WHAT IS NEEDED:
Please transcribe all of the material below word for word, leaving the pictures out of your answer.
--------
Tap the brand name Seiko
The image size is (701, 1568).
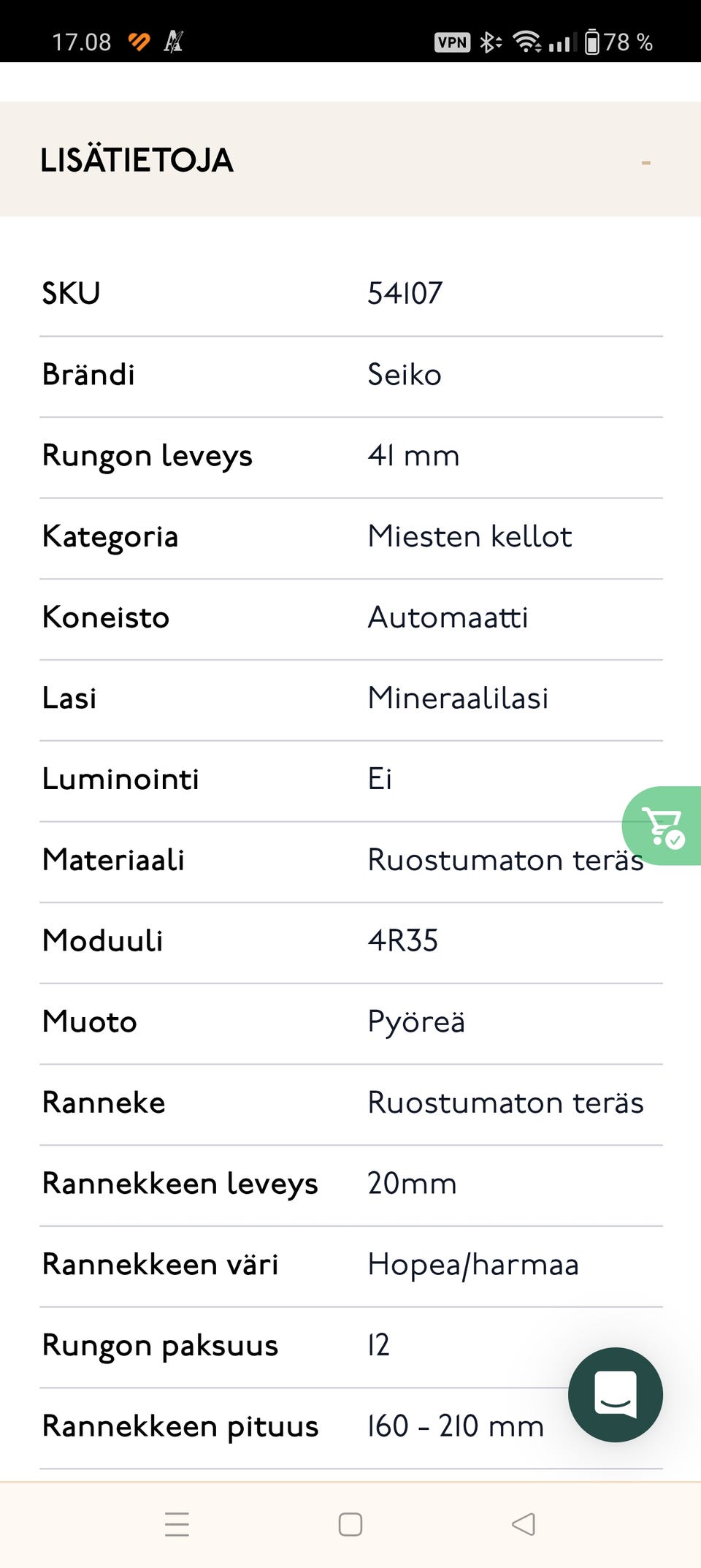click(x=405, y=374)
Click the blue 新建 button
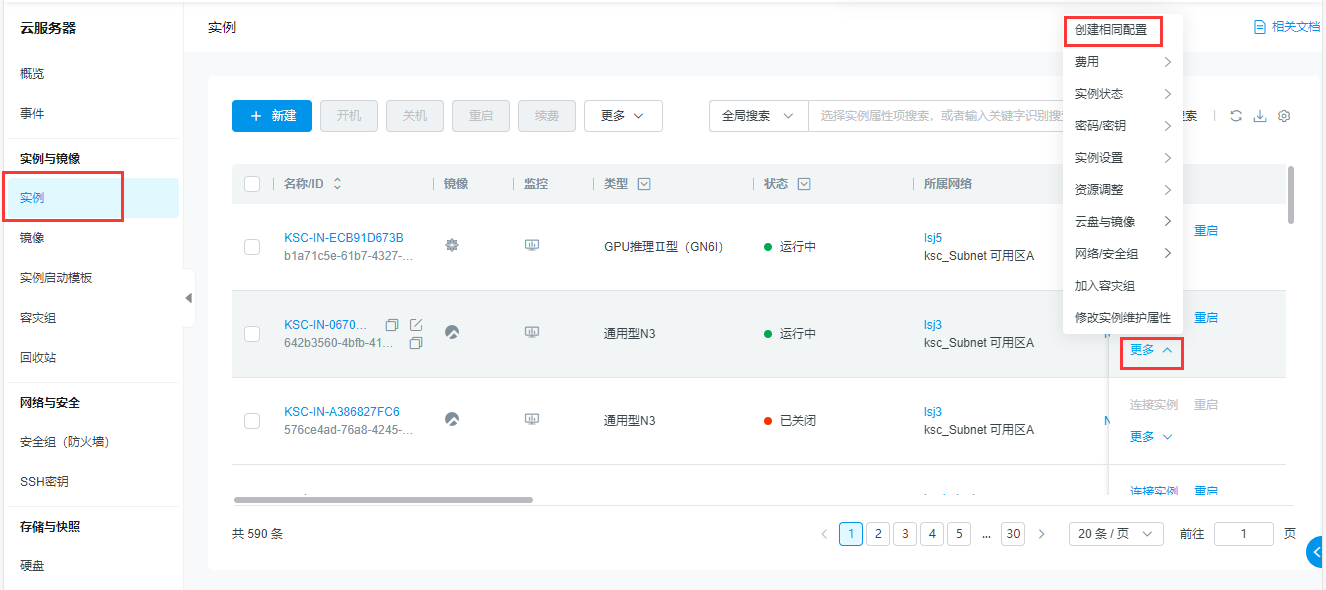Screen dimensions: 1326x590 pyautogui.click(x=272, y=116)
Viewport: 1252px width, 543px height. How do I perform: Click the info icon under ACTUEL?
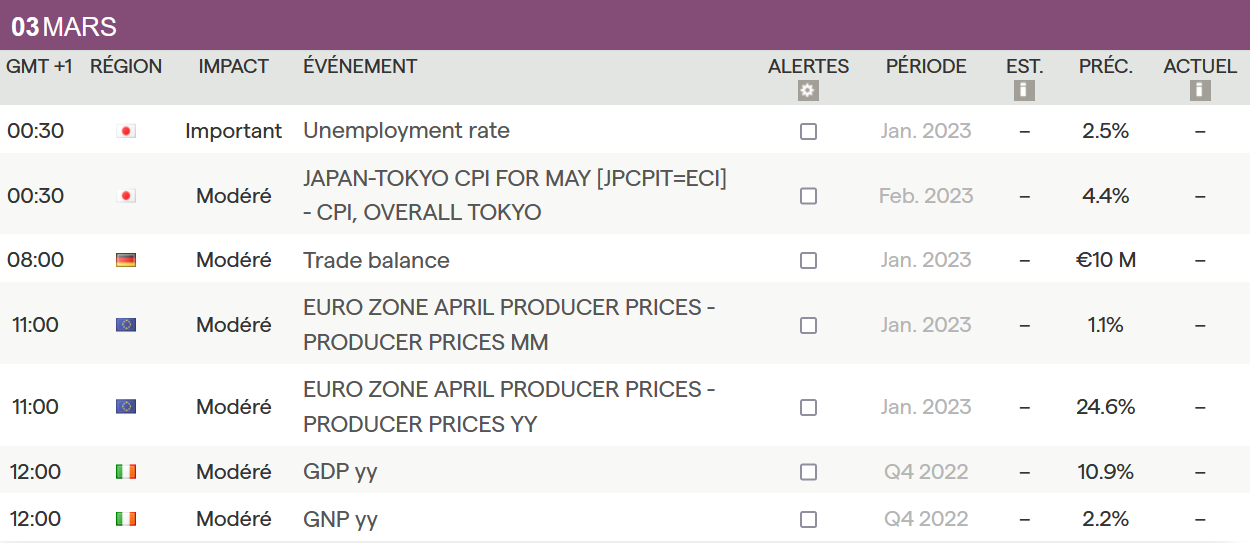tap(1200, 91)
--------
SOLUTION TO THE EXERCISE:
Tap the brand name Seiko
The image size is (701, 1568).
click(x=405, y=374)
Click the blue 新建 button
Screen dimensions: 1326x590 pyautogui.click(x=272, y=116)
Viewport: 1252px width, 543px height. How do I perform: Click the info icon under ACTUEL?
tap(1200, 91)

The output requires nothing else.